Google Chrome, known for its robust security features, is now facing new threats from Infostealer malware developers. These malicious actors claim to have found ways to bypass Chrome’s latest security feature, App-Bound Encryption, which was introduced in Chrome version 127. The feature, designed to protect sensitive user data such as cookies and passwords, encrypts information using a Windows service with system privileges.
Infostealer malware bypasses Chrome defenses
Infostealer malware creators, notorious for targeting browser-stored data, are rapidly evolving. Several developers recently announced that they have successfully bypassed Chrome’s new encryption system. Among the affected tools are MeduzaStealer, WhiteSnake, Lumma Stealer, and Vidar Stealer. These malware programs are allegedly capable of stealing cookies and other sensitive data from Chrome without needing system-level access.
Security researchers g0njxa and RussianPanda9xx confirmed that at least some of these claims appear legitimate. For example, g0njxa verified that the latest version of Lumma Stealer and WhiteSnake can bypass the encryption feature in Chrome 129, the browser’s most recent version. The researchers conducted tests on a Windows 10 Pro system in a sandbox environment to analyze the malware’s behavior.
Researcher g0njxa tested the Lumma Stealer variant in a controlled environment and confirmed that it bypassed the encryption feature in Chrome 129. This poses a serious threat. Chrome’s encryption was supposed to shield user credentials, even from malware running on the same system.
A post by RussianPanda9xx revealed that MeduzaStealer launched a test version claiming to bypass Chrome 127’s encryption. Other tools like Lumma Stealer have also followed suit, with some malware developers stating that their updated versions can now extract cookies from Chrome 129, the latest browser version.

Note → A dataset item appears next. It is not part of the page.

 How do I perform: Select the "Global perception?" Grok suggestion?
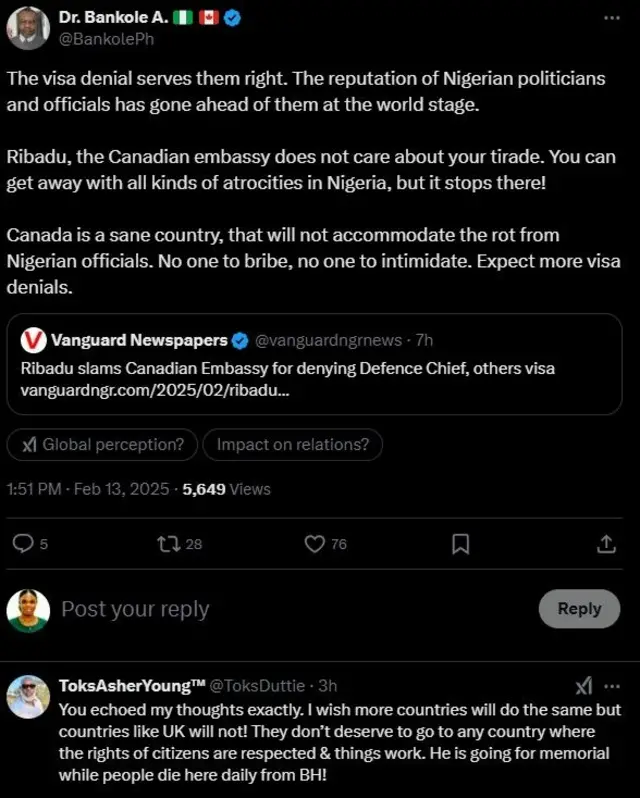[x=102, y=445]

The bypass technique used by Infostealer malware involves manipulating Chrome’s security without triggering system warnings. Previously, malware required administrative privileges or code injection to steal data. These actions often resulted in alerts from antivirus software. However, recent advancements by malware developers, such as those behind Lumma Stealer, have eliminated the need for admin privileges. This change reduces the risk of detection, making the malware more dangerous.
Ongoing threat to Chrome users
While Google’s App-Bound Encryption was intended to prevent Infostealer malware from accessing sensitive data, hackers have quickly adapted. Malware developers claim to have cracked the encryption in a matter of minutes. The details of how they bypass the encryption remain undisclosed, but this represents a significant challenge for Google’s security team.
Infostealer malware Chrome defenses are now being tested on a broader scale, as more malware developers implement similar bypass methods. Tools like Vidar Stealer and StealC have also reportedly integrated bypasses within the last week, continuing to pose risks to users’ online security in the tech world.